Ieri Romano Prodi, ex presidente della commissione europea e per due volte presidente del Consiglio di governi di centrosinistra, ha detto che la lettera della Bce ha rappresentato «un ammonimento che era doveroso, dato lo stato di divisione del Paese e credo sia stato estremamente utile perché il governo i giorni dopo provasse ad apparire almeno meno diviso. Poi non lo è stato, ma insomma…». Prodi, quindi, si è limitato a sostenere l’utilità  metodologica della missiva, nel senso di uno sprone all’esecutivo, senza però scendere nel merito delle richieste della Banca centrale.

Alla fine, di una cosa il centrosinistra può certamente rivendicare il merito: di aver chiesto dall’inizio che la lettera fosse resa nota. Ieri, grazie al Corriere, la missiva segreta è finalmente diventata pubblica.
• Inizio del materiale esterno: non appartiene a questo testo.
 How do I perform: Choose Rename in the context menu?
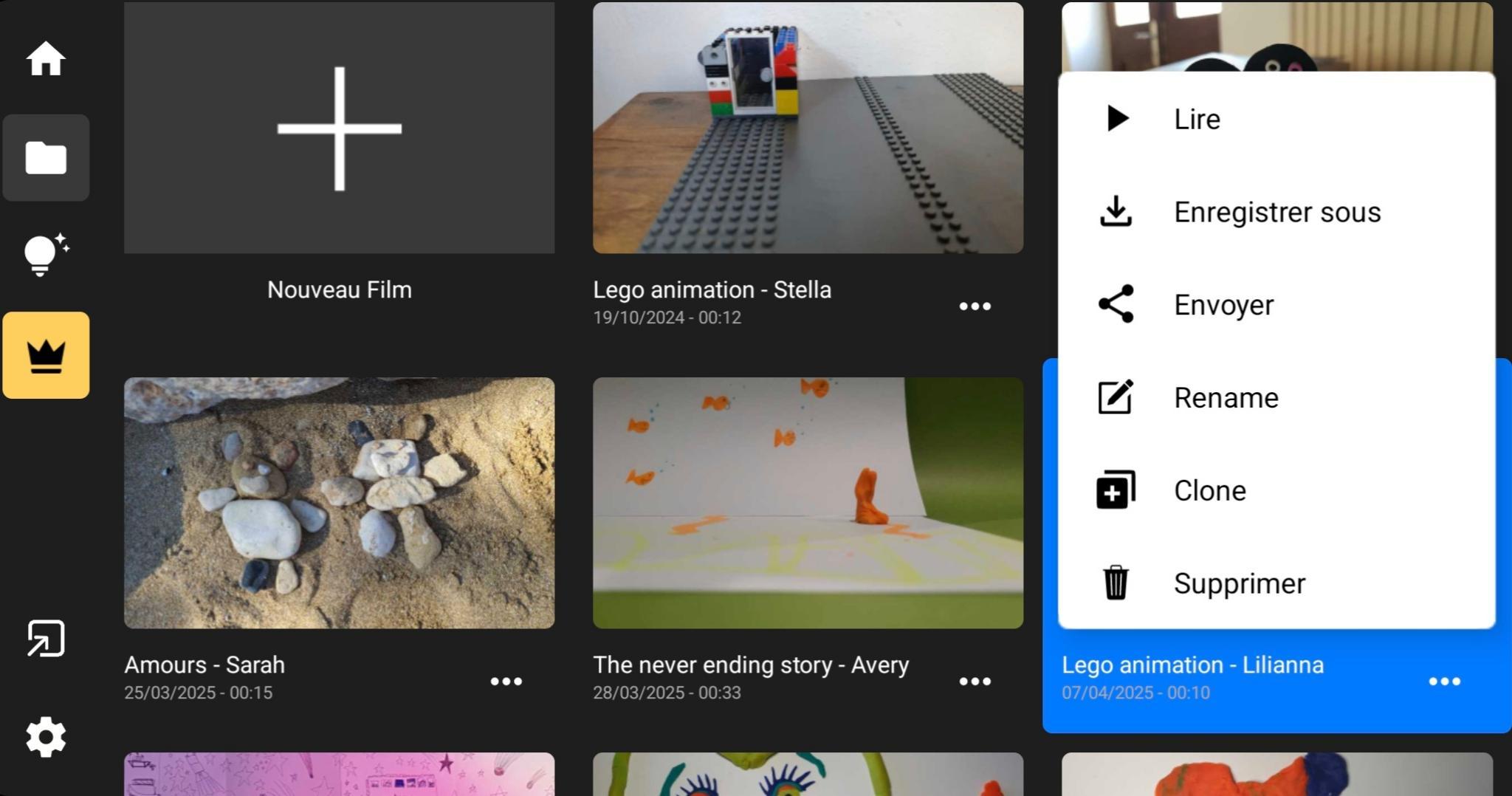1226,398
Ma il contenuto ha riservato amare sorprese all’opposizione. Eppure, solo qualche settimana fa Sandro Gozi, responsabile delle politiche europee del Pd, invitava il ministro dell’Economia Giulio Tremonti a dimettersi, perché «la sua manovra non rispetta le indicazioni di giugno della Commissione, ribadite a Berlusconi con la lettera della Bce». E il leader della Cgil, Susanna Camusso, in un’intervista all’Unità  per lanciare lo sciopero generale del 6 settembre, aveva perfino sfidato il ministro del Welfare. «Sul lavoro Sacconi dice che l’intervento lo ha chiesto la Bce», osservava Rinaldo Gianola. «Non è vero – replicava Camusso -. Sono pronta a leggere la lettera inviata dalla Bce al governo e a confrontare le richieste di Francoforte con la manovra». Parole imprudenti.